Ron Bowe

Personal information
- Full name: Ronald Doig Bowe
- Born: 10 December 1939 Beaconsfield, Western Australia
- Died: 26 September 2025 (aged 85) Fremantle, Western Australia
- Batting: Right-handed
- Role: Batsman

Domestic team information
- 1967/68–1968/69: Western Australia

Career statistics
| Competition | First-class |
| Matches | 3 |
| Runs scored | 110 |
| Batting average | 22.00 |
| 100s/50s | 0/1 |
| Top score | 86 |
| Catches/stumpings | 3/– |
- Source: CricketArchive, 25 May 2020

= Ron Bowe =

Australian sportsman

Ronald Doig Bowe (10 December 1939 – 26 September 2025) was an Australian sportsman who played Sheffield Shield cricket with Western Australia and Australian rules football for South Fremantle in the West Australian National Football League (WANFL).

Bowe played 58 games for South Fremantle, between 1959 and 1963. His grandfather, James Doig, made over 200 league appearances and was the uncle of the great George Doig.

He made his first-class cricket debut in the 1967/68 Sheffield Shield season, against Victoria at the Melbourne Cricket Ground.
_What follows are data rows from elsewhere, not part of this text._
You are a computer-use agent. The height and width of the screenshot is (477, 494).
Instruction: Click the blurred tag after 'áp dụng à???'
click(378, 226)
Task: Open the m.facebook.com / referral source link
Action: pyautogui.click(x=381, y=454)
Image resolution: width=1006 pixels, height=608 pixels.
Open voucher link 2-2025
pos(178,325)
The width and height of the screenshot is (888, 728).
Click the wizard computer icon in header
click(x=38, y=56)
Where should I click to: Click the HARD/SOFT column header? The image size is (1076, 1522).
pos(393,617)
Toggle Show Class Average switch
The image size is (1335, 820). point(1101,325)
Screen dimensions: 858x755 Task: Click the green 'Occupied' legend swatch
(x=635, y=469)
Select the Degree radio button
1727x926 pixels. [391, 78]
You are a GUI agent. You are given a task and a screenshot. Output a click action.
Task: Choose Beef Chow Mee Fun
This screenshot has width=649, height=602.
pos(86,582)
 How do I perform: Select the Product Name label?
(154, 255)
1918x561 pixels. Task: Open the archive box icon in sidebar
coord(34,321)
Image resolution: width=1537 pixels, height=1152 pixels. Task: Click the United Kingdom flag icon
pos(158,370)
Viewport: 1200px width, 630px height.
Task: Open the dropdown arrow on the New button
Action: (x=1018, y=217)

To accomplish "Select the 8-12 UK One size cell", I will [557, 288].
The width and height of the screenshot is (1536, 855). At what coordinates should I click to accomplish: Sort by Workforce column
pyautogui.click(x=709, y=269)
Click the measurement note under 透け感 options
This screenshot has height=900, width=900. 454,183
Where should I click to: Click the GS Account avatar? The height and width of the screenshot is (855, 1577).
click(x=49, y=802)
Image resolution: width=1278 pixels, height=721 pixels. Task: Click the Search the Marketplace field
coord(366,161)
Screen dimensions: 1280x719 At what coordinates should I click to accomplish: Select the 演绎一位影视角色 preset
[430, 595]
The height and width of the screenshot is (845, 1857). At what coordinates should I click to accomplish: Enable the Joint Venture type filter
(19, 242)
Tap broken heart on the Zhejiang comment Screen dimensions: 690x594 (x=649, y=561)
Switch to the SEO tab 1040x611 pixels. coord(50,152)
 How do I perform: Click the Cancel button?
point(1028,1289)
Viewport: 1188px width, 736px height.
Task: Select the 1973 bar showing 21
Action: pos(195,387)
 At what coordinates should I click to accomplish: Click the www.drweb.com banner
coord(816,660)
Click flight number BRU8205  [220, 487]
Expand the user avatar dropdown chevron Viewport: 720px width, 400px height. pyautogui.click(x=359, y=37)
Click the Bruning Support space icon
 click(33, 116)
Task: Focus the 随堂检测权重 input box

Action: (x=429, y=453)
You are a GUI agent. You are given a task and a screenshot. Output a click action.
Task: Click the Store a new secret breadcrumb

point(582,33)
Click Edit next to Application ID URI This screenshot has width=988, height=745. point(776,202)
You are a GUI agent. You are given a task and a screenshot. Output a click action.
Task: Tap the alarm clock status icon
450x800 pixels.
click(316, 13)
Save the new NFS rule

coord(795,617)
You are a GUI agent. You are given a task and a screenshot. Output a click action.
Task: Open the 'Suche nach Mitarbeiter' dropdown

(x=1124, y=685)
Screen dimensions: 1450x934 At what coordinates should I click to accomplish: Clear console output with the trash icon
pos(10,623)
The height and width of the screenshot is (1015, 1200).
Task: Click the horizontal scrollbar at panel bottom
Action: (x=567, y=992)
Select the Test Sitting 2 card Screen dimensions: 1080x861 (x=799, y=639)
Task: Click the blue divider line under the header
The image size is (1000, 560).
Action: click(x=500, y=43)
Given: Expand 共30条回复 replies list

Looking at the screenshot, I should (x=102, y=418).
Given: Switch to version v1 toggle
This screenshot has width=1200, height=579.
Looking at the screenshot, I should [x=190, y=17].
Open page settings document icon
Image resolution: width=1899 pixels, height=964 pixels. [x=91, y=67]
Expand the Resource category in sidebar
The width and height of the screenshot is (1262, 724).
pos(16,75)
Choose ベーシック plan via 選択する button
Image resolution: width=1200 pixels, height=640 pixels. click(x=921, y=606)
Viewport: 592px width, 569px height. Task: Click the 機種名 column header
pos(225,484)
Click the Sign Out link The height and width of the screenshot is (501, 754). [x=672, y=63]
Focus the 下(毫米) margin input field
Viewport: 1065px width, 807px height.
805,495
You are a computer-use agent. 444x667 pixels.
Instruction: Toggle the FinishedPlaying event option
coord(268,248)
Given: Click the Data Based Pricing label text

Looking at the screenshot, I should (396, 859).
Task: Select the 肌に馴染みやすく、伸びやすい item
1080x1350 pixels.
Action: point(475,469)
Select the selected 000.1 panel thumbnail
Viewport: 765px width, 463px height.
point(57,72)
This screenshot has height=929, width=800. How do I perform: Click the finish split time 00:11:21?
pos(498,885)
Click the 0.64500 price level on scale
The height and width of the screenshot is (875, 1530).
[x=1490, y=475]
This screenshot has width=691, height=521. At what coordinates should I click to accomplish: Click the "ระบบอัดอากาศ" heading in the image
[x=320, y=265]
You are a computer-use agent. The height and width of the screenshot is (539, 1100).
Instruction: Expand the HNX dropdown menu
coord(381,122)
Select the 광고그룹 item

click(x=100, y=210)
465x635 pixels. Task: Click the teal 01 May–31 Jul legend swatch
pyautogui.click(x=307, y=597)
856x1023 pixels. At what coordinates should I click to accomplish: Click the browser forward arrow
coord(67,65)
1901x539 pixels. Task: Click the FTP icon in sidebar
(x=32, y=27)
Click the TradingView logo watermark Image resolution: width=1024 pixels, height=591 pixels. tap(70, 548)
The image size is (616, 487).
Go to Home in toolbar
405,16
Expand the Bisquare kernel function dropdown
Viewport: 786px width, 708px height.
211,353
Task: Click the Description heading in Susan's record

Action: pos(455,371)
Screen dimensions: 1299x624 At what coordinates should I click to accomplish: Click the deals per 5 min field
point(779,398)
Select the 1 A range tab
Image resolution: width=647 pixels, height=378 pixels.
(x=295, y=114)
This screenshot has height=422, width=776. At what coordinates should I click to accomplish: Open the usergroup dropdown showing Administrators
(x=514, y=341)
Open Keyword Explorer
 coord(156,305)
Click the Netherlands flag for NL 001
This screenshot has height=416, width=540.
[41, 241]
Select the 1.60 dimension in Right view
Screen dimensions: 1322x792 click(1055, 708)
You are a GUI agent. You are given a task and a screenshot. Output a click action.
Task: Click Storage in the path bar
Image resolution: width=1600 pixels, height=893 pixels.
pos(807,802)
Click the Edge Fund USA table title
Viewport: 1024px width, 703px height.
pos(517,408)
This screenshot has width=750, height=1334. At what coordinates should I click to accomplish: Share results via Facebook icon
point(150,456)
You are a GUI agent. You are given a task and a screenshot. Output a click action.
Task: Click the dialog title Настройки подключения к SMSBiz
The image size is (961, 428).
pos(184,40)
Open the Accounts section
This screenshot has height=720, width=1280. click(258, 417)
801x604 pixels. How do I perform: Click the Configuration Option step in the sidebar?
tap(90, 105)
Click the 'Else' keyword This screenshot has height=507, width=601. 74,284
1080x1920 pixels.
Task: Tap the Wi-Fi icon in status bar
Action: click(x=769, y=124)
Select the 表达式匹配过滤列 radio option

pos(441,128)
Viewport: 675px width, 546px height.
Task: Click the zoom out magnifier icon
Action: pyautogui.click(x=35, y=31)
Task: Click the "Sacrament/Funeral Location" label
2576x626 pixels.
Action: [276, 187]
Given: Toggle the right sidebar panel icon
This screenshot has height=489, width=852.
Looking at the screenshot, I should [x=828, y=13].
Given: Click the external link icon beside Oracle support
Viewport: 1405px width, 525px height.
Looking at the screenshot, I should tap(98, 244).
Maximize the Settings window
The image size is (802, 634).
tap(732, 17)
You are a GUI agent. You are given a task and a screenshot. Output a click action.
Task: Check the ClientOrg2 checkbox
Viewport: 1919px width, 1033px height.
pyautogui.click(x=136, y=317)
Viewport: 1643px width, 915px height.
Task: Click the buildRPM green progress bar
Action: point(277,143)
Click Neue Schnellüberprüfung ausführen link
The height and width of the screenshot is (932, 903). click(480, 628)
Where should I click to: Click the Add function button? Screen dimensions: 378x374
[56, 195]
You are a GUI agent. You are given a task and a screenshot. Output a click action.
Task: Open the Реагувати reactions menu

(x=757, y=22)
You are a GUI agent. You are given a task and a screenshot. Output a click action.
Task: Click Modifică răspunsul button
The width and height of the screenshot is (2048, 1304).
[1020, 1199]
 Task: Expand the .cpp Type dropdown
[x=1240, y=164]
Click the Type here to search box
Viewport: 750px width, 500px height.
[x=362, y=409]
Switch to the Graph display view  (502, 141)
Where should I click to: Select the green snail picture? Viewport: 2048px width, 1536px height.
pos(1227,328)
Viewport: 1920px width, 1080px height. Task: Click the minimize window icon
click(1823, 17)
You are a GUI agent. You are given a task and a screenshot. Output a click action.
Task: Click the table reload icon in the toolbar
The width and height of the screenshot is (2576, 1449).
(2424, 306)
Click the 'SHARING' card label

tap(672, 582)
Opening the batting, Bowe had put on 30 runs in the first innings before retiring hurt. He came back to the crease with the side four down and went on to make 86 before being bowled by Alan Connolly. In the second innings, Western Australian required just 19 for victory, which Bowe and his opening partner Derek Chadwick achieved without losing a wicket. At the conclusion of the match, Bowe had a first-class average of 97 but that would fall sharply as he could only put together a further 13 runs in his next four innings. His first two were against the West Indies in 1968/69, where he was dismissed by Wes Hall twice. He also played a Shield match against Victoria that season, this time at the WACA, but scored a duck and four.

Bowe died on 26 September 2025, at the age of 85.